Stored items
· · ·
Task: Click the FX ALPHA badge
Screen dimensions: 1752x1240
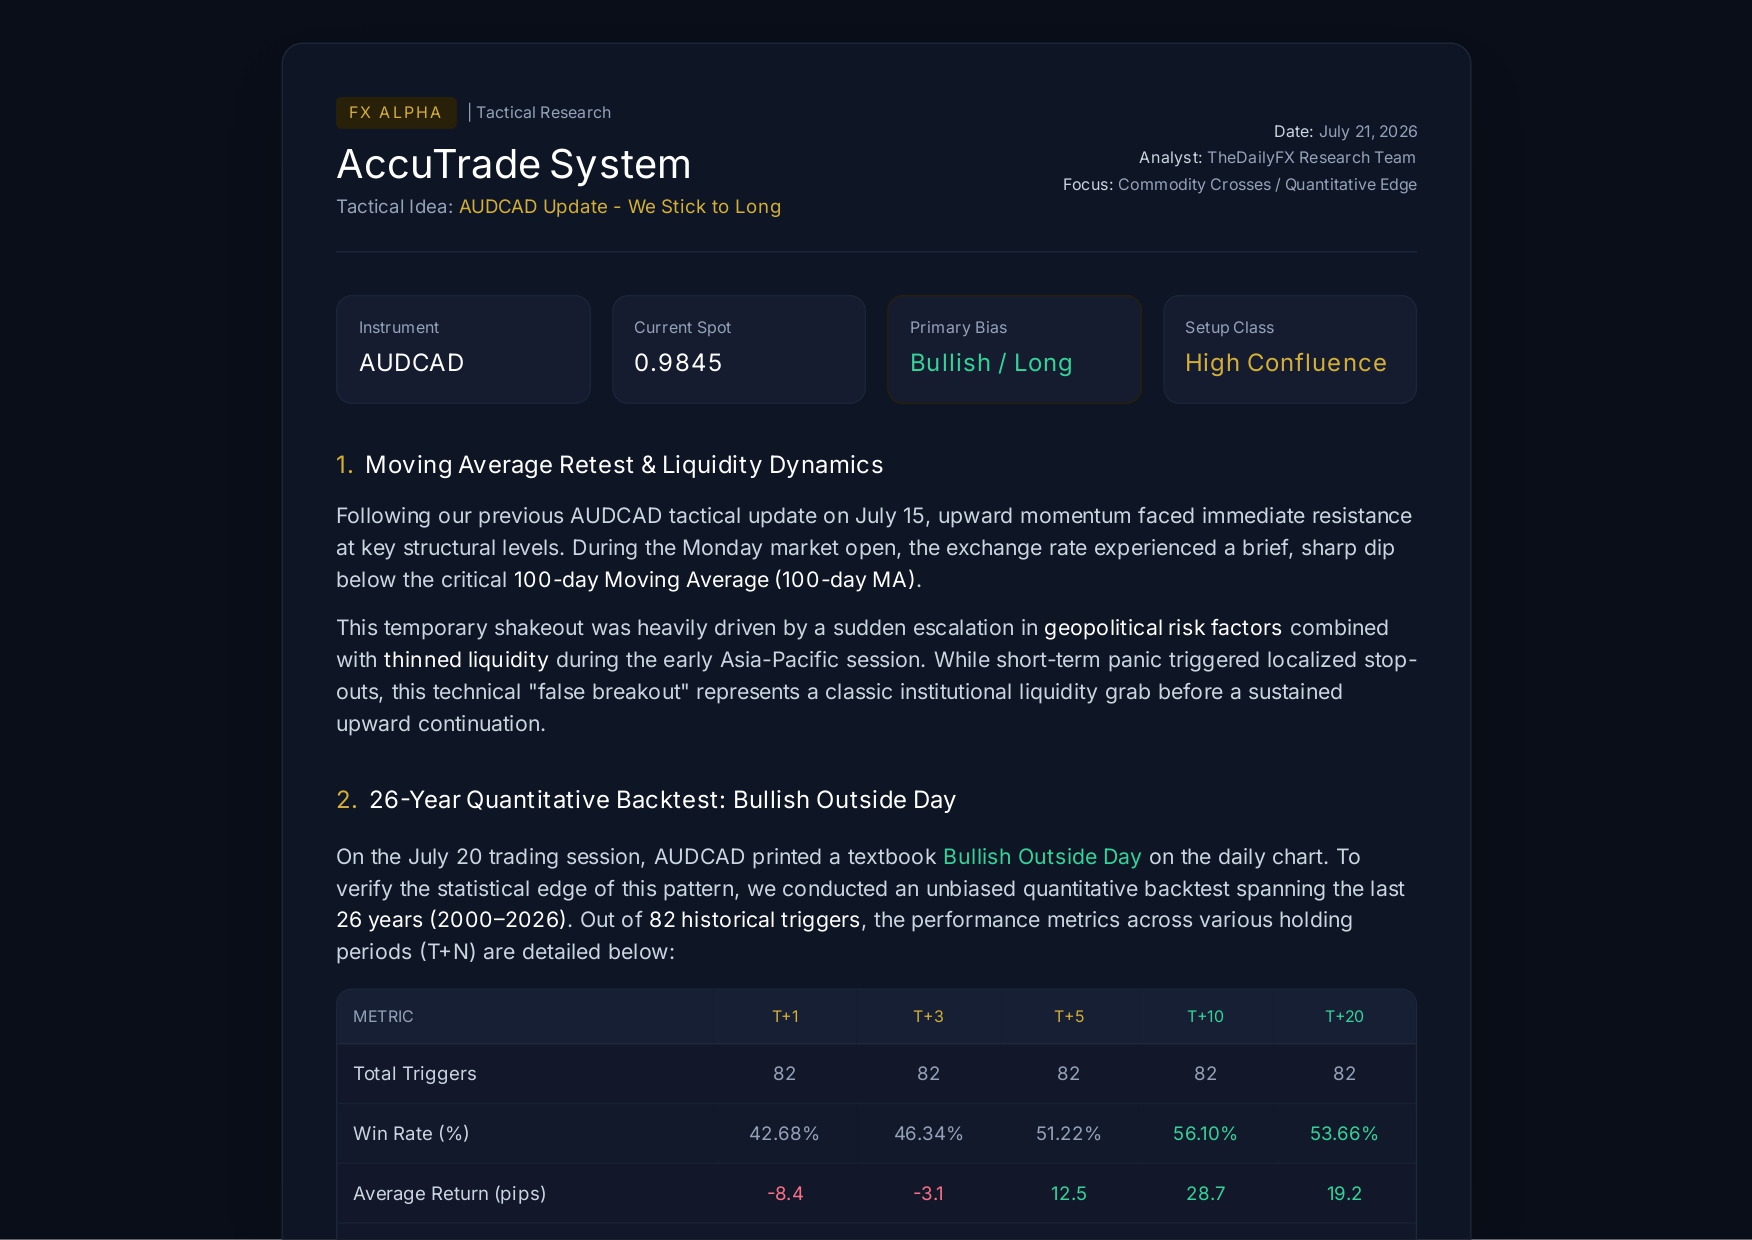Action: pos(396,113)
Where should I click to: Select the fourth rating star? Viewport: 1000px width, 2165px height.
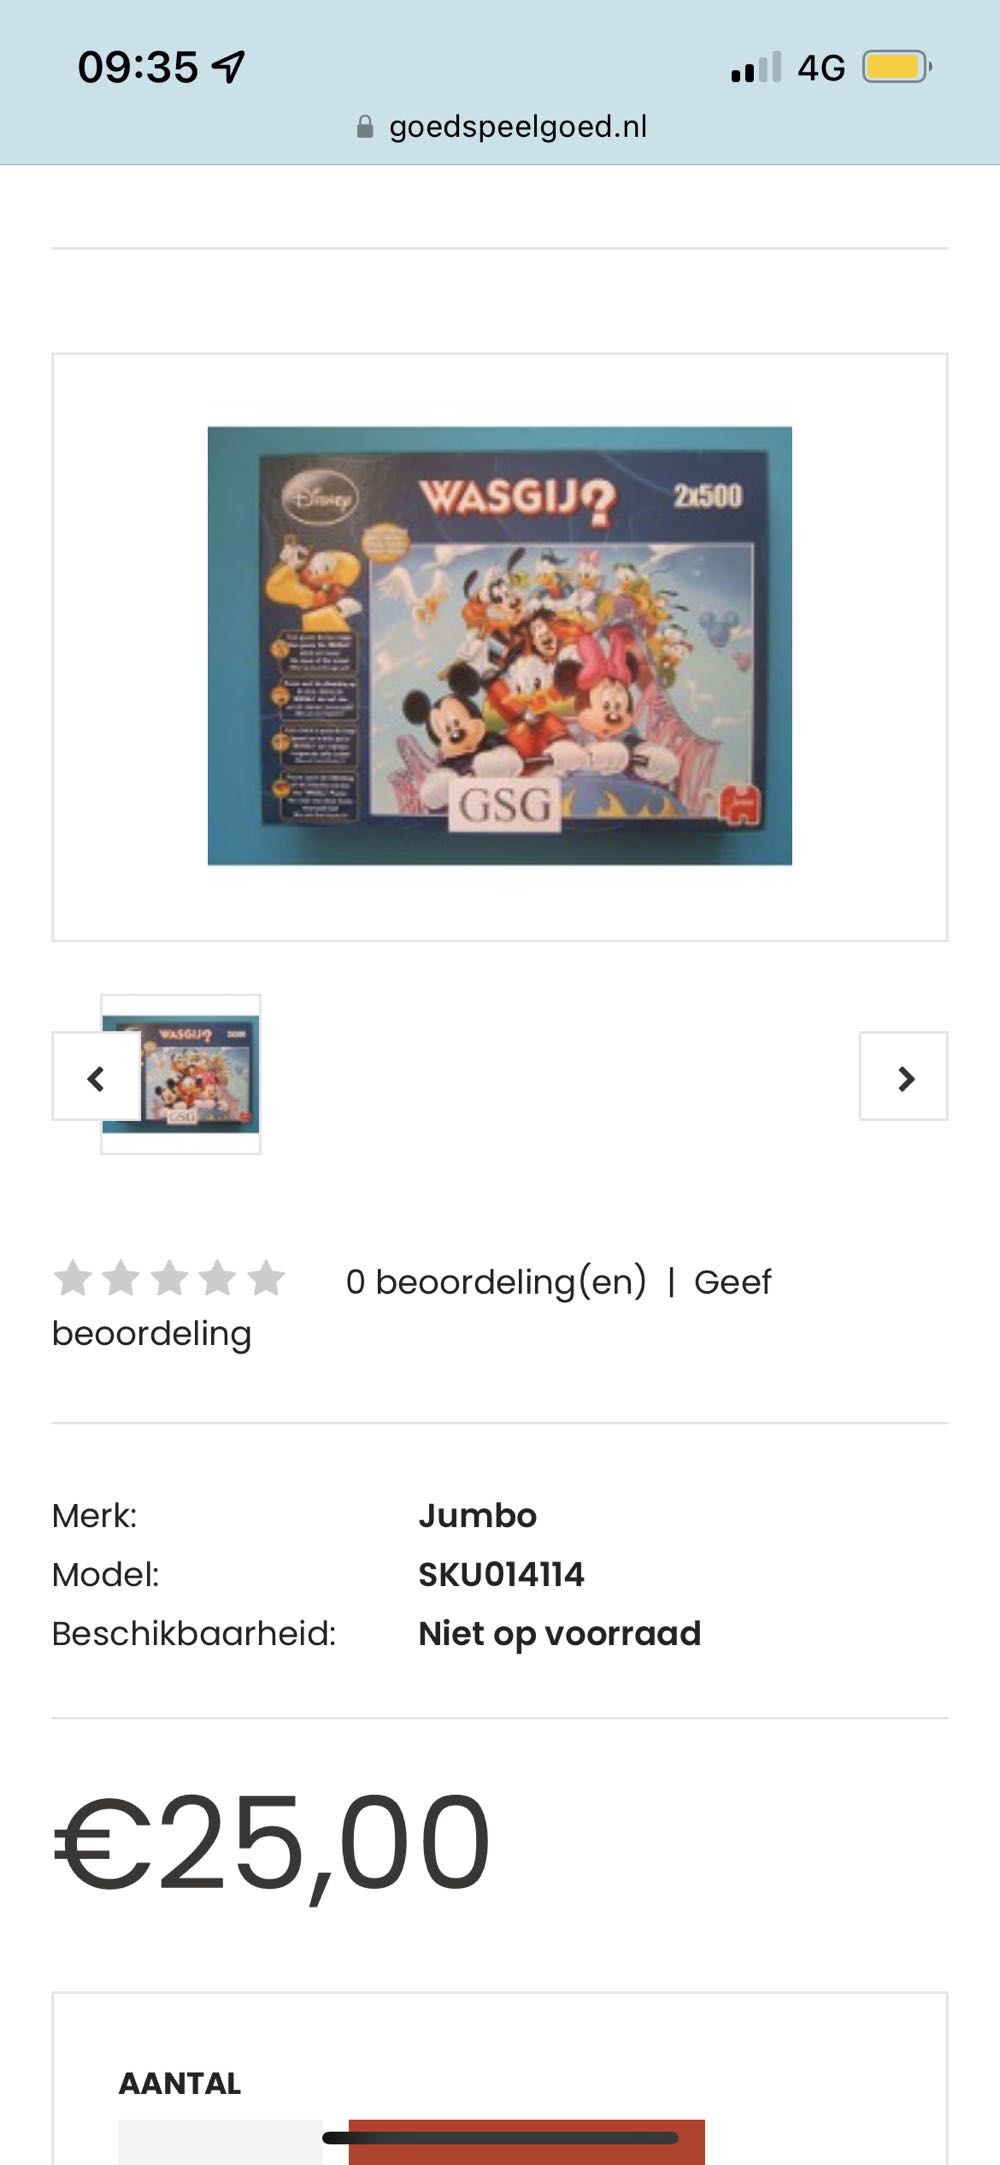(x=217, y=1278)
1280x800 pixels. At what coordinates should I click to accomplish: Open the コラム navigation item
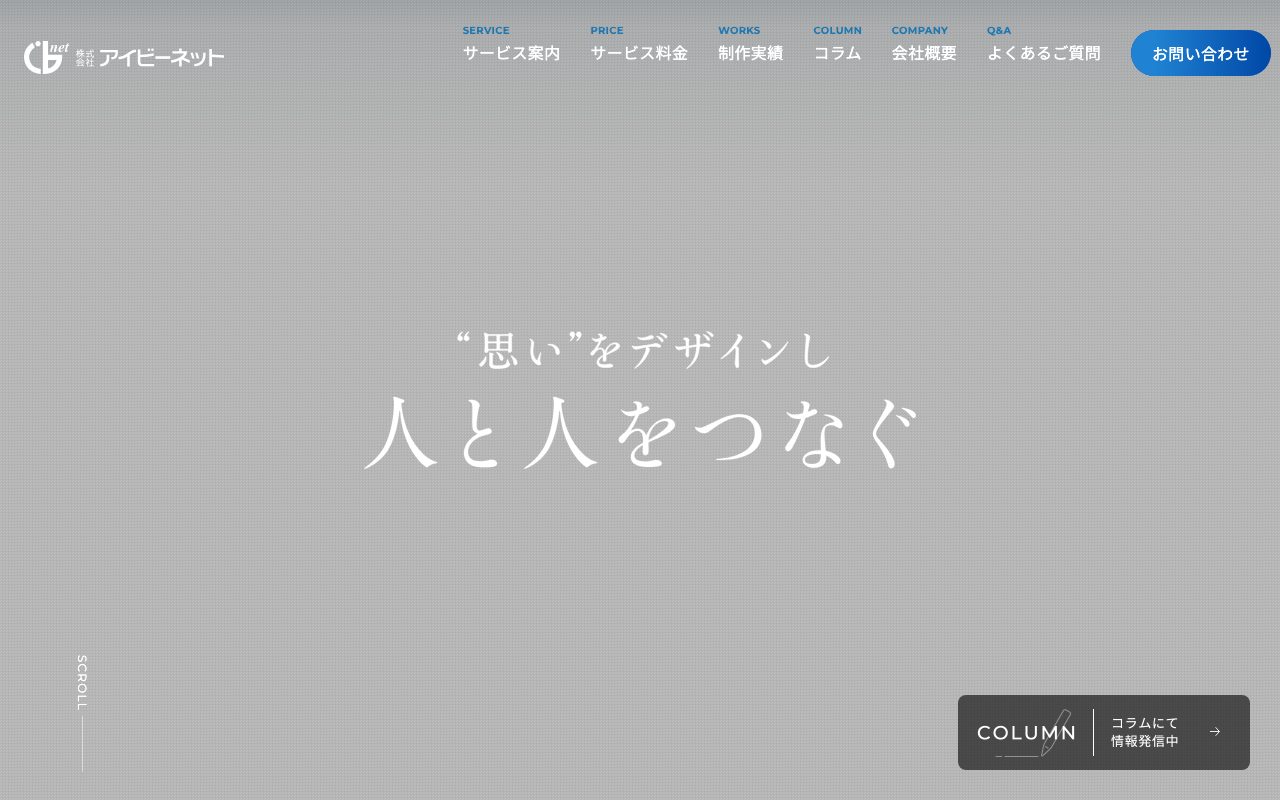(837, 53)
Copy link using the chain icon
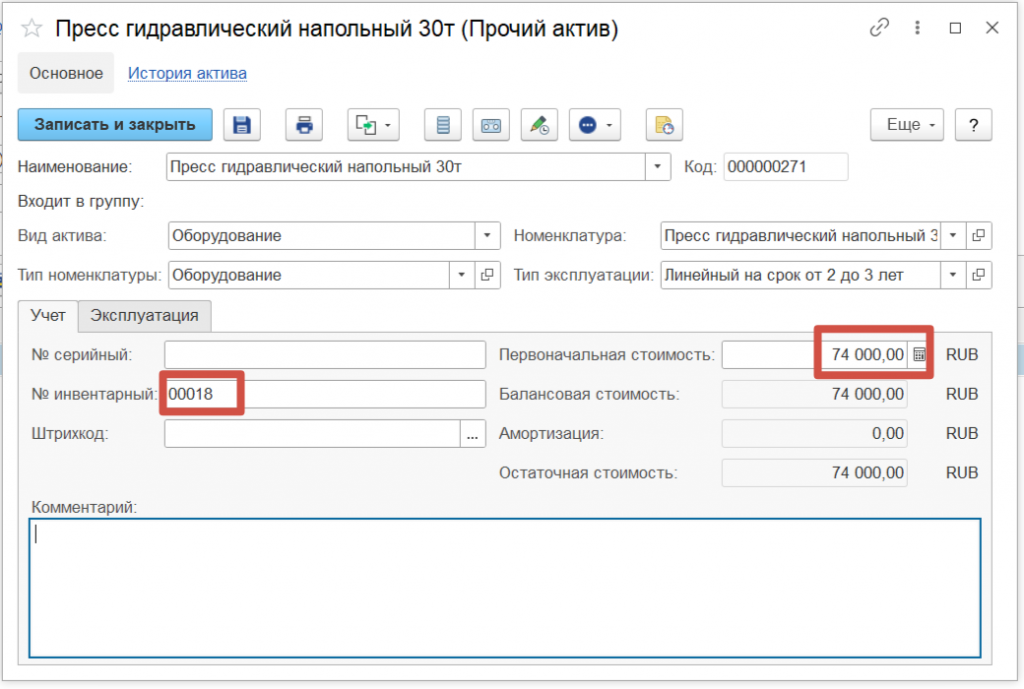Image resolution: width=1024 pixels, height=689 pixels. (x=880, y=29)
· · ·
The expected output is every line of the data, unchanged, with the pictures skipped.

Task: Click the FX ALPHA badge
Screen dimensions: 1752x1240
Action: pos(396,113)
Where should I click to: Select the fourth rating star? Viewport: 1000px width, 2165px height.
(x=217, y=1278)
1280x800 pixels. At what coordinates should I click to accomplish: Open the コラム navigation item
(837, 53)
Copy link using the chain icon
Image resolution: width=1024 pixels, height=689 pixels. (x=880, y=29)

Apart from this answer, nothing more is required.